Anne babaların kardeş kıskançlığı konusunda nasıl davranması konusunda Yardımcı şöyle diyor; "Anne babalar, çocukların birbirine olumlu duygular ve düşünceler beslemelerini umarlar ve kıskançlık duygularını görmezden gelmek isteyebilirler. Bu duygulardan kaynaklanan çatışmalara müsaade etmeyip, kardeş kıskançlığını bir tabu haline getirebilirler. İnkâr edilen bu duygularla karşı karşıya kalan çocuklar ise bunları bastırmak zorunda kalırlar. Ötekini kıskanan ve onunla rekabet etmek isteyen çocuk, kendini suçlu hissederek agresyonunu içine atar. Dolayısıyla birçok çocuk çatışmalarını aile içinde çözme fırsatı yakalayamadan ve kardeş ilişkilerini çözümleyemeden büyür.

Anne baba, doğumla beraber çocukta oluşacak sıkıntıyı azaltmak için bazı detaylara  dikkat edebilirler. Çocuğun gelecek bebekle ilgili bilgilendirilmesi, anne yokken onun bakımını üstlenecek kişilerin belli olması, çocuğun rutininin mümkün olduğu kadar aksamaması ilk dönemde dikkat edilmesi gereken noktalardır.
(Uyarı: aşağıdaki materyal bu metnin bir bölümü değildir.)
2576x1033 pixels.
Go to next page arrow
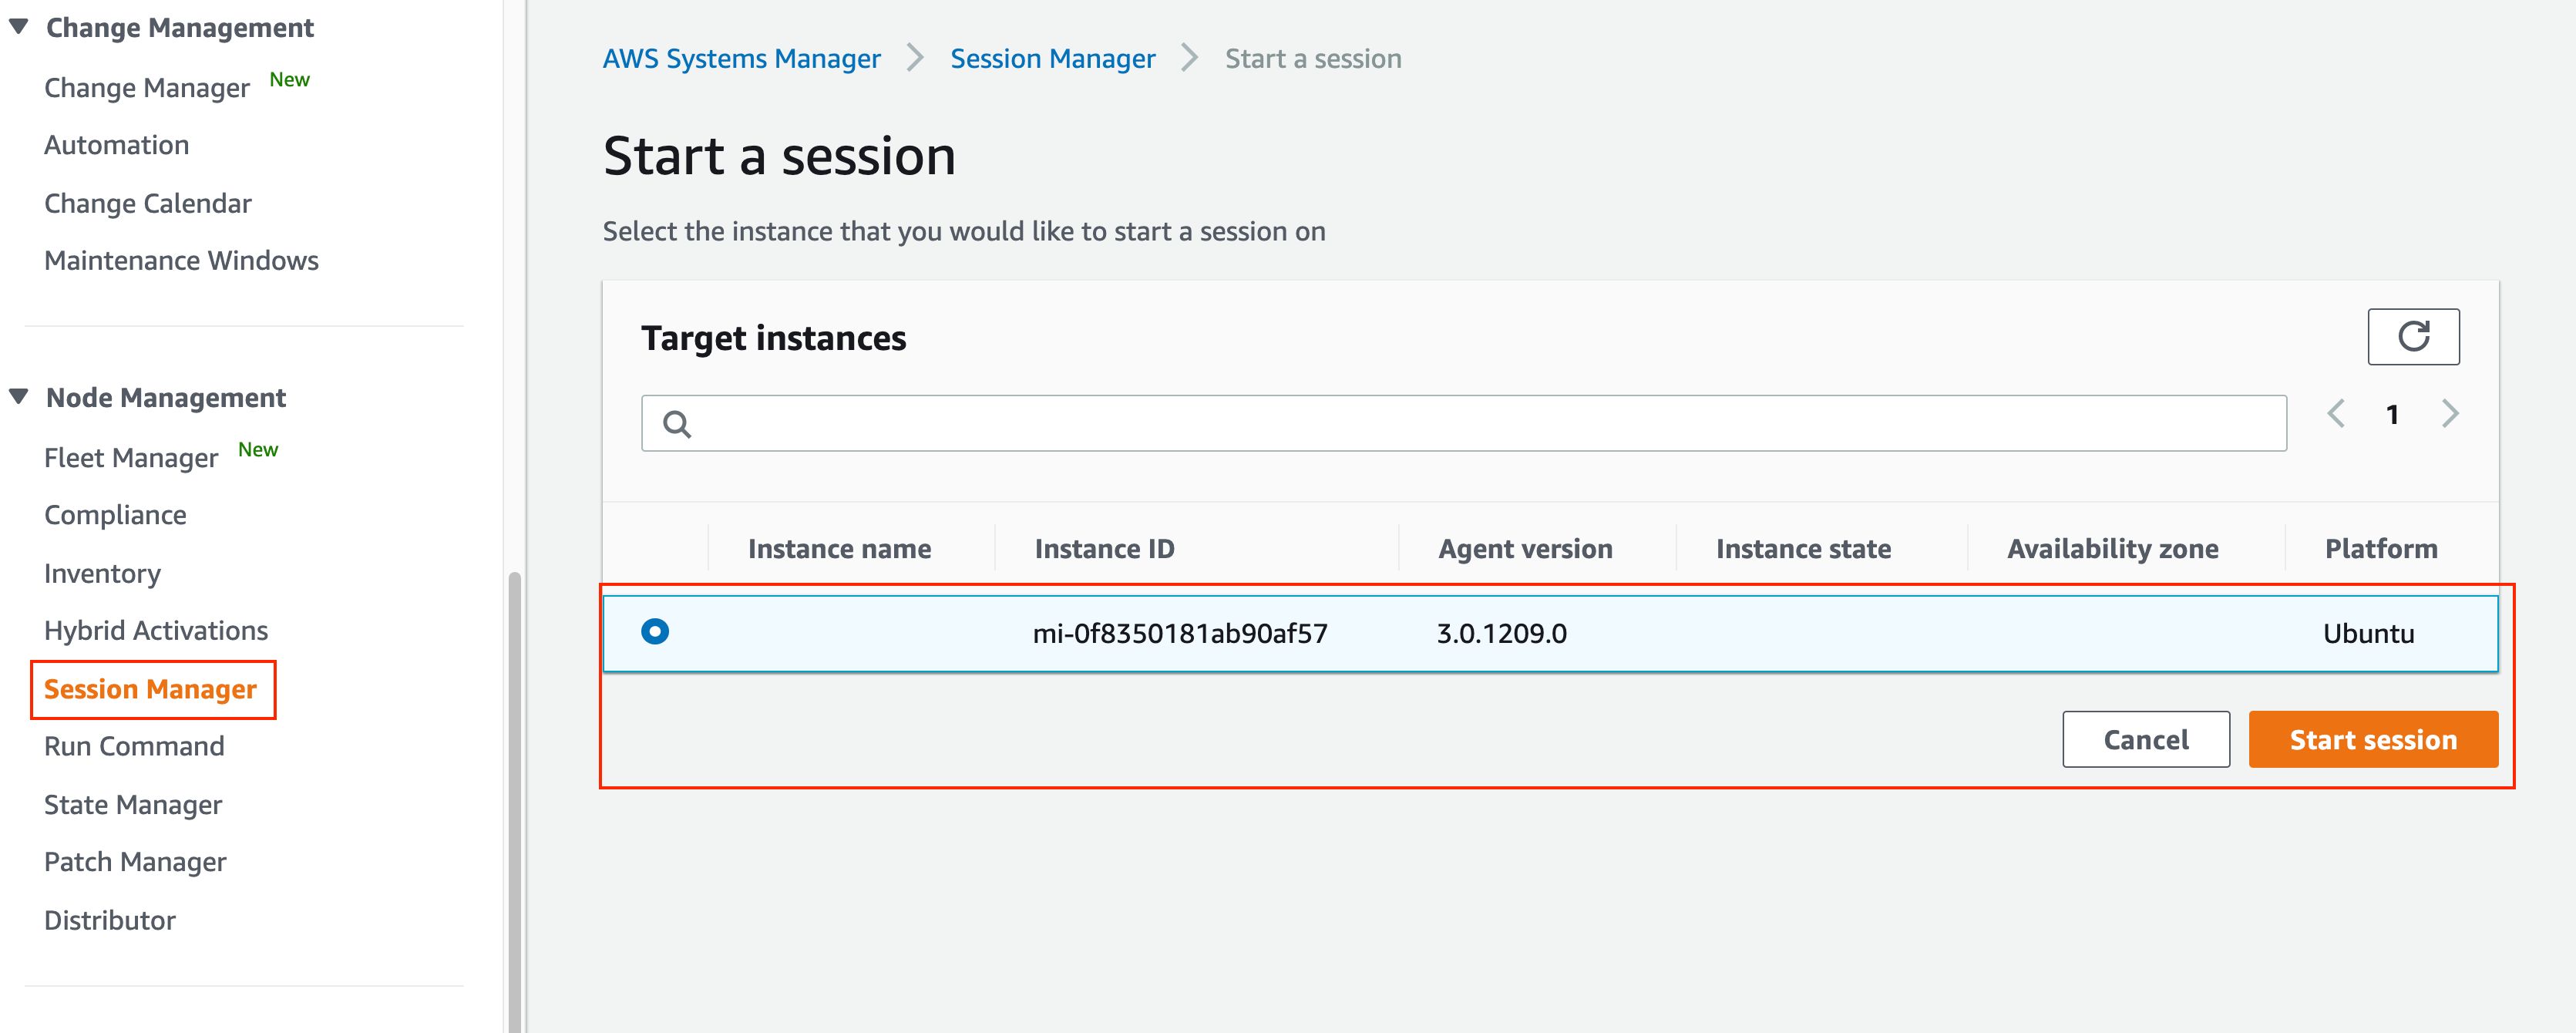[x=2450, y=414]
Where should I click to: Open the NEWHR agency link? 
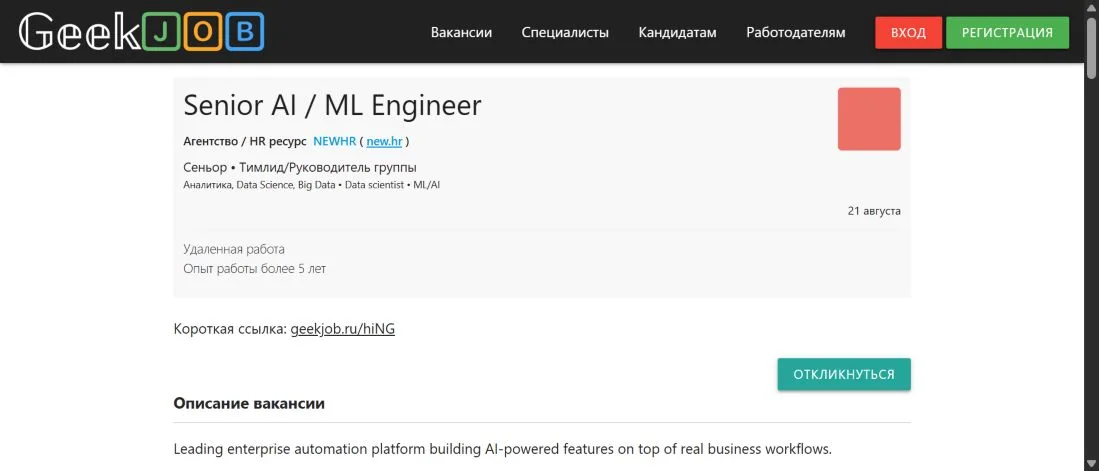pyautogui.click(x=334, y=141)
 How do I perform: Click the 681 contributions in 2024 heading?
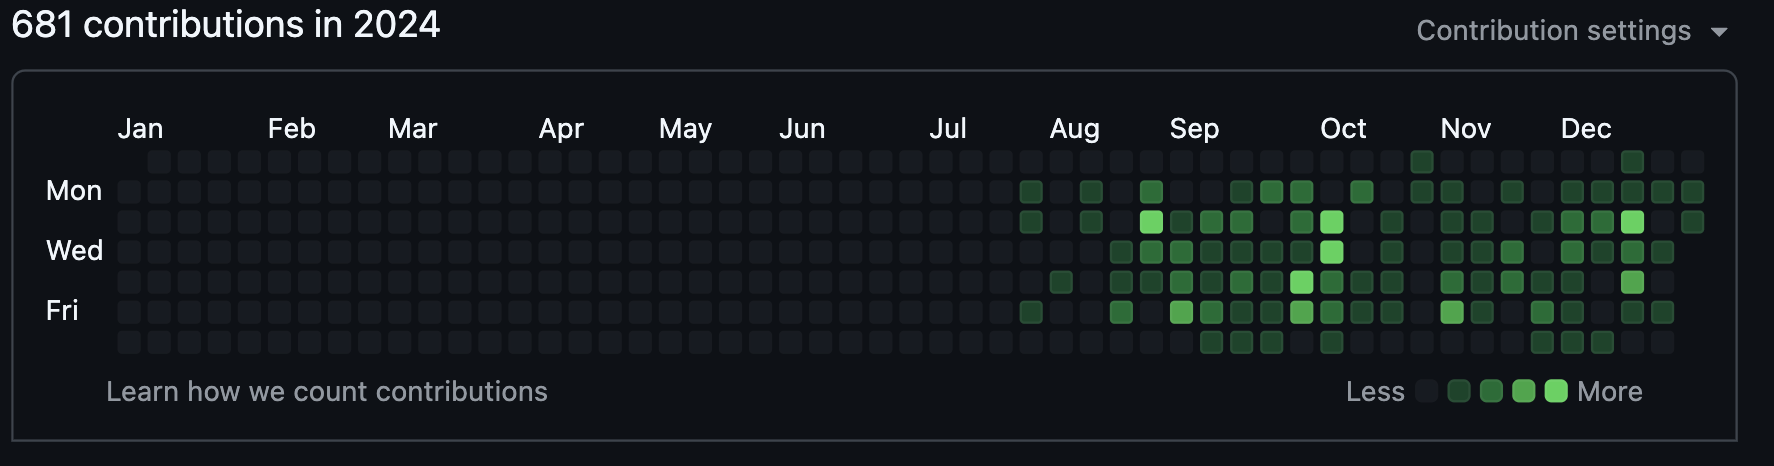pos(226,25)
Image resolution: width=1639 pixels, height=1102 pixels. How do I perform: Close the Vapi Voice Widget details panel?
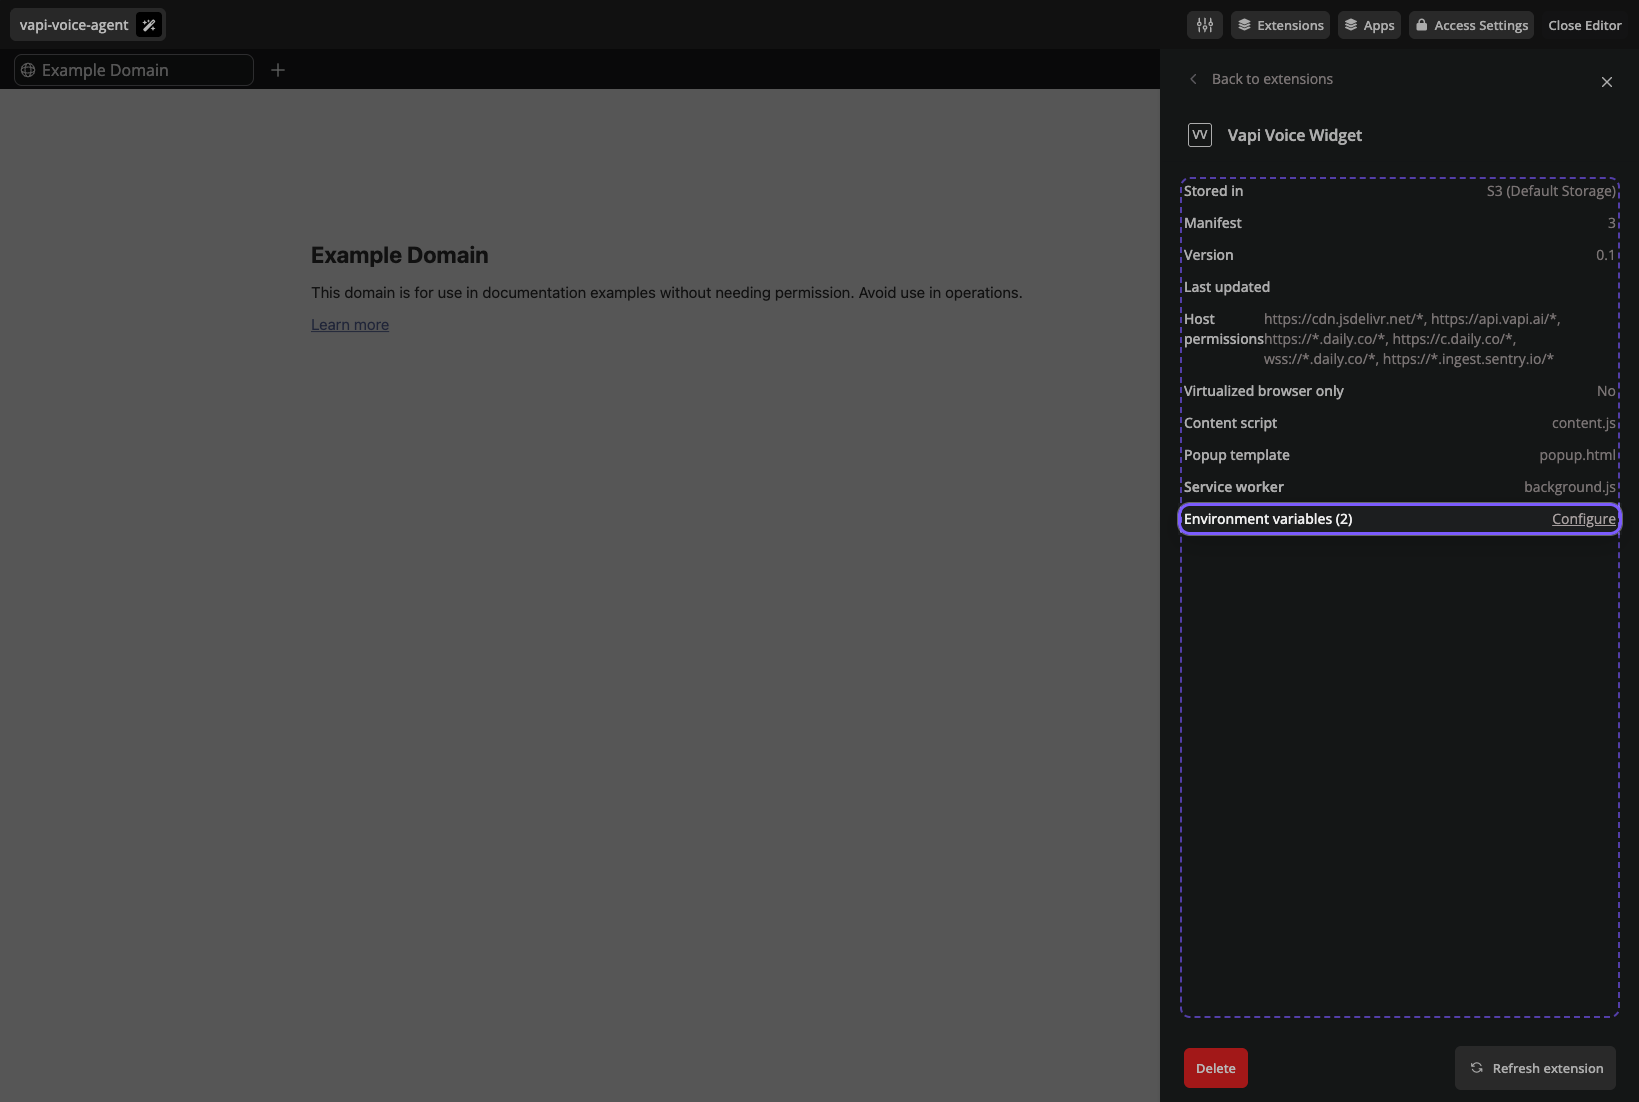pyautogui.click(x=1607, y=82)
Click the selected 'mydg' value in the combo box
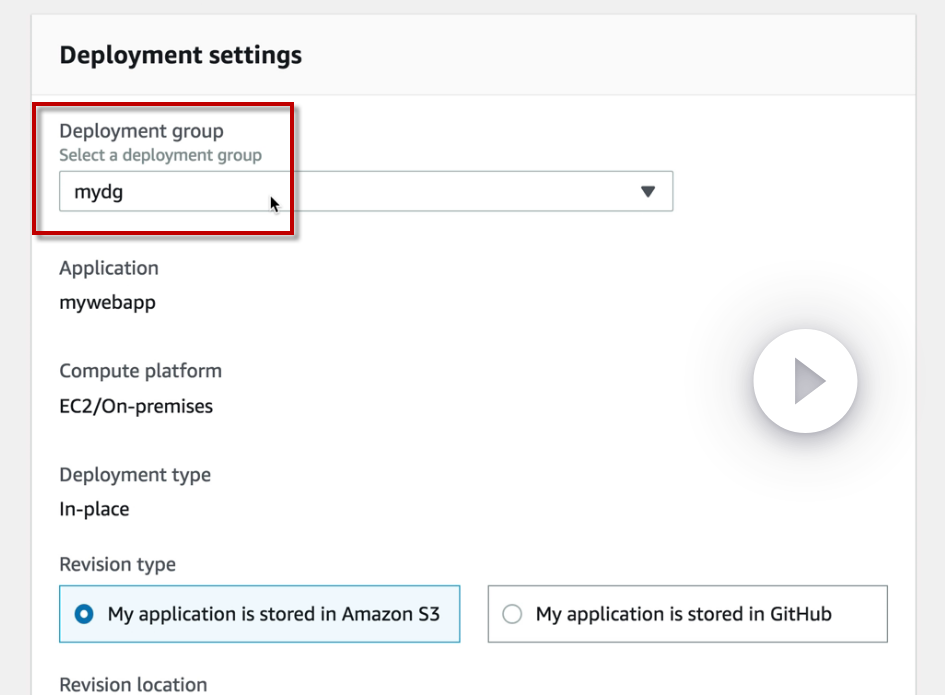Viewport: 945px width, 695px height. [x=99, y=192]
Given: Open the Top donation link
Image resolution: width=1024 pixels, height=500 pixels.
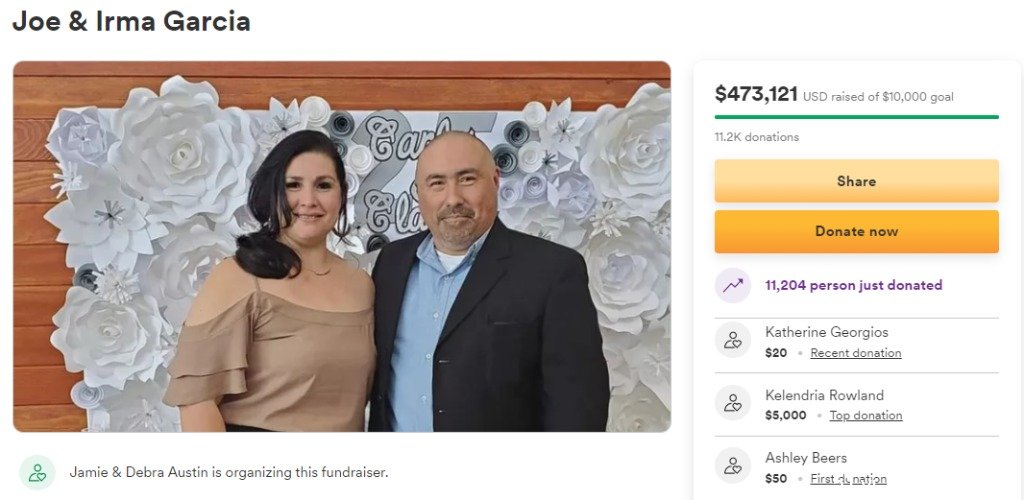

Özellikle de ziyaretçiler geldiğinde büyük kardeşe de ilgi göstermek ve küçük hediyeler getirmek onun 'tahttan düşme' duygusunu hafifletecektir. Bebeğin bakımıyla ilgili küçük sorumluluklar vermek de büyük kardeşe yeni bir rol kazandırır, iyi hissettirir. Hatta kardeşin bakımını üstlenmek kıskançlık duygusuyla baş etmesinde yardımcı olabilir."